Specifically, this SAP table connector supports:
Copying data from an SAP table in:
- SAP ERP Central Component (SAP ECC) version 7.01 or later (in a recent SAP Support Package Stack released after 2015).
- SAP Business Warehouse (SAP BW) version 7.01 or later (in a recent SAP Support Package Stack released after 2015).
- SAP S/4HANA.
- Other products in SAP Business Suite version 7.01 or later (in a recent SAP Support Package Stack released after 2015).
Copying data from both an SAP transparent table, a pooled table, a clustered table, and a view.
Copying data by using basic authentication or Secure Network Communications (SNC), if SNC is configured.
Connecting to an SAP application server or SAP message server.
Retrieving data via default or custom RFC.
The version 7.01 or later refers to SAP NetWeaver version instead of SAP ECC version. For example, SAP ECC 6.0 EHP 7 in general has NetWeaver version >=7.4. In case you are unsure about your environment, here are the steps to confirm the version from your SAP system:
- Use SAP GUI to connect to the SAP System.
- Go to System -> Status.
- Check the release of the SAP_BASIS, ensure it is equal to or larger than 701.
Prerequisites
To use this SAP table connector, you need to:
Set up a self-hosted integration runtime (version 3.17 or later). For more information, see Create and configure a self-hosted integration runtime.
Download the 64-bit SAP Connector for Microsoft .NET 3.0 from SAP's website, and install it on the self-hosted integration runtime machine. During installation, make sure you select the Install Assemblies to GAC option in the Optional setup steps window.

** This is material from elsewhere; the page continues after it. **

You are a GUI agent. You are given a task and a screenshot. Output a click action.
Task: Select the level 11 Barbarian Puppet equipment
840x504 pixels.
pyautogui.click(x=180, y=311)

The SAP user who's being used in the SAP table connector must have the following permissions:
- Authorization for using Remote Function Call (RFC) destinations.
- Permissions to the Execute activity of the S_SDSAUTH authorization object. You can refer to SAP Note 460089 on the majority authorization objects. Certain RFCs are required by the underlying NCo connector, for example RFC_FUNCTION_SEARCH.
Get started
To perform the Copy activity with a pipeline, you can use one of the following tools or SDKs:
- The Copy Data tool
- The Azure portal
- The .NET SDK
- The Python SDK
- Azure PowerShell
- The REST API
- The Azure Resource Manager template
Create a linked service to an SAP table using UI
Use the following steps to create a linked service to an SAP table in the Azure portal UI.
Browse to the Manage tab in your Azure Data Factory or Synapse workspace and select Linked Services, then click New:
Search for SAP and select the SAP table connector.
Configure the service details, test the connection, and create the new linked service.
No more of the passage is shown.